Currently, consumers in most states are required to pay "use" taxes on all items bought online or through catalogs, but very few do so. For their part, Internet merchants must collect sales taxes on Internet sales only when the buyer lives in the same state where the business has a physical operation, such as a retail outlet or shipping center.
Virginia is part of a coalition of nearly 40 states working to streamline their tax laws in an effort to convince Congress to make online sales tax collection mandatory nationwide. To that end, Warner's reform plan calls for the state to continue participating in the national process and, if that process produces a compromise on taxing e-commerce, to amend the Virginia tax code to bring the state into compliance with the multi-state pact.
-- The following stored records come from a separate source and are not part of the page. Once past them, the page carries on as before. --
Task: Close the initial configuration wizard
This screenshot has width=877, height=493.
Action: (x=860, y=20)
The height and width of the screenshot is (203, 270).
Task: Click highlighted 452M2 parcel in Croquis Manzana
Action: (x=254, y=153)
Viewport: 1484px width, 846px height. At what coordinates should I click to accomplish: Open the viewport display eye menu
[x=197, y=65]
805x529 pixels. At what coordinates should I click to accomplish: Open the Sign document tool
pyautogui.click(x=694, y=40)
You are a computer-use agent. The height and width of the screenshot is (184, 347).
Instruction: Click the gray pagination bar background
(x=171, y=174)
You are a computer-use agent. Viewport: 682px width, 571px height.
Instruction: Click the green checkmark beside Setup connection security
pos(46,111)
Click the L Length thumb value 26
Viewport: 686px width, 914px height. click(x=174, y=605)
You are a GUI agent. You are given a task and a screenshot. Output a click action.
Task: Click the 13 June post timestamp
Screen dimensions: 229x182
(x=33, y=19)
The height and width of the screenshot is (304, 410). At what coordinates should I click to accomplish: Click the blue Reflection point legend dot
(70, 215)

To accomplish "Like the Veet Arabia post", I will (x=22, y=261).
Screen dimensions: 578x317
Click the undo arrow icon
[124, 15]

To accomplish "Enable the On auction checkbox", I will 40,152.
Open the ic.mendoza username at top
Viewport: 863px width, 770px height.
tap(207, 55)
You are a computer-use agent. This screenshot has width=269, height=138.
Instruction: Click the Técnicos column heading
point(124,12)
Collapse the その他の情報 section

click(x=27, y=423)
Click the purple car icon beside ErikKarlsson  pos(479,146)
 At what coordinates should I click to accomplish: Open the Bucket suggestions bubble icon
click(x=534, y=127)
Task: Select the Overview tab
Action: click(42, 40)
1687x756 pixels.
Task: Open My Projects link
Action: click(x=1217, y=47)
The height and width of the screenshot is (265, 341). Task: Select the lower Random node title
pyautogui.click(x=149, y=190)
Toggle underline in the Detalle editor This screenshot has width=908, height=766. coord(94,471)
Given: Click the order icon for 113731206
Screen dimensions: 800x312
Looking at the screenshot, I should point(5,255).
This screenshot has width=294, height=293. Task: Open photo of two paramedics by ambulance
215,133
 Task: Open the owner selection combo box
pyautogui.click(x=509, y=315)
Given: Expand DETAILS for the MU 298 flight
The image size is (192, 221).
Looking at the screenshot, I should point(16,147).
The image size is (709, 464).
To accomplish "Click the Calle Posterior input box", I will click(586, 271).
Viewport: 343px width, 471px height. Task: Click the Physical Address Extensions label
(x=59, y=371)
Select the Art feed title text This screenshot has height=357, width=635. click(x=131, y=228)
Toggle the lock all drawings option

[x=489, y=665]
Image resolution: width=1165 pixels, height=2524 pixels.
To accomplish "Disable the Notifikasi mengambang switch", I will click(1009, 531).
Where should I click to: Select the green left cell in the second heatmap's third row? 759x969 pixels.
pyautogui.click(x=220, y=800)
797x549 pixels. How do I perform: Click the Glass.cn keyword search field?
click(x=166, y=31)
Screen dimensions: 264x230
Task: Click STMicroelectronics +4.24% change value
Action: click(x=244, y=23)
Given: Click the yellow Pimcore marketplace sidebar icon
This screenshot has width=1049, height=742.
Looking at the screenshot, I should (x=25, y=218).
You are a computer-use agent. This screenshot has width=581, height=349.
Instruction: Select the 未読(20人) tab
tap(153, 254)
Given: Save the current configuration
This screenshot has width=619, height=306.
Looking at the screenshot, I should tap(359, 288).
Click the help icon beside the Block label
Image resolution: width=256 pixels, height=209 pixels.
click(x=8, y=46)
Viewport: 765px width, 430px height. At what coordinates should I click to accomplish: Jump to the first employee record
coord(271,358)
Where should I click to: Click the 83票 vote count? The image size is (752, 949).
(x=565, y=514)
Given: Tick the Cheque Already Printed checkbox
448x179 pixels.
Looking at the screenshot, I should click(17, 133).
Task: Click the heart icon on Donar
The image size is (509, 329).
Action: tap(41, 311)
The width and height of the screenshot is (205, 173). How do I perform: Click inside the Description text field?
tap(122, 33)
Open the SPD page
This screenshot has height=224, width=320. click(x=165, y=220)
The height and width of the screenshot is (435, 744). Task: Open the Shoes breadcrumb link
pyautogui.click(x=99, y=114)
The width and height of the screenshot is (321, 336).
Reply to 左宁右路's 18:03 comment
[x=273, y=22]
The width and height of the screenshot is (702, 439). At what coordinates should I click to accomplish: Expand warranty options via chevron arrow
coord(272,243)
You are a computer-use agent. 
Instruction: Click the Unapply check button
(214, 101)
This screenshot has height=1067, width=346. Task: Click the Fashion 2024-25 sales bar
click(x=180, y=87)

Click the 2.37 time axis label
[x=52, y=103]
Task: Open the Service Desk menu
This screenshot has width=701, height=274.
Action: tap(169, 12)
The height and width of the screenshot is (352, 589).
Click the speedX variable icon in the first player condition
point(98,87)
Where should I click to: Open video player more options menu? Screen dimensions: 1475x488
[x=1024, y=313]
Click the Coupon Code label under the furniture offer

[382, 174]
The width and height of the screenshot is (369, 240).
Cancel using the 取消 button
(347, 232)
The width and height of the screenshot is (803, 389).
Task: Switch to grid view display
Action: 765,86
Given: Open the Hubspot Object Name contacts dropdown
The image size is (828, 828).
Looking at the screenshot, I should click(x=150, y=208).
"I would just generally say judging by phone calls we're getting today, there's a broad misunderstanding of the national effort to approach Internet taxation in a comprehensive and unified way," Warner spokeswoman Ellen Qualls said Friday morning. "Virginia is not stepping out of the herd from other states on this issue. We just want to lay the groundwork for when that national effort is realized."
In outlining his plan yesterday, Gov. Warner also said he would consider extending tax obligations to services, which generally are not taxed in most states.
"Virginia's economy is increasingly based on services, yet our tax system does not reflect that fact," Warner said. "We need to look at how we base our sales tax on the economy of our Commonwealth so that the tax burden does not fall on just a few."
While Warner's tax reform plan is expected to meet opposition in the Republican-controlled legislature, the issue of taxing e-commerce may be one where both parties agree.
Delegate Harry J. Parrish, the Republican chairman of a key finance committee in the House of Delegates, said it's a matter of equity. "Not to tax those things [products sold online] makes it very unfair for our merchants that have bricks and mortar stores. What we're trying to do is balance the equity in tax laws so that everyone pays their fair share but no one has to pay more than they should," he said in an interview.
The governor did not say whether his ideas about taxing services should extend to those offered online, such as Internet access and other fee-based information services. Under a federal law slated to expire in November, states are prohibited from imposing taxes that single out Internet services. Qualls declined to comment on that possibility, saying only that such a level of specificity about the governor's plan would be premature at this point.
Josh Levi, vice president for policy at the Northern Virginia Technology Council, acknowledged that the governor's words on the national Internet sales tax plan were nothing new. But he said the NVTC remains concerned about the burden that such a plan would place on technology companies and small online merchants in particular.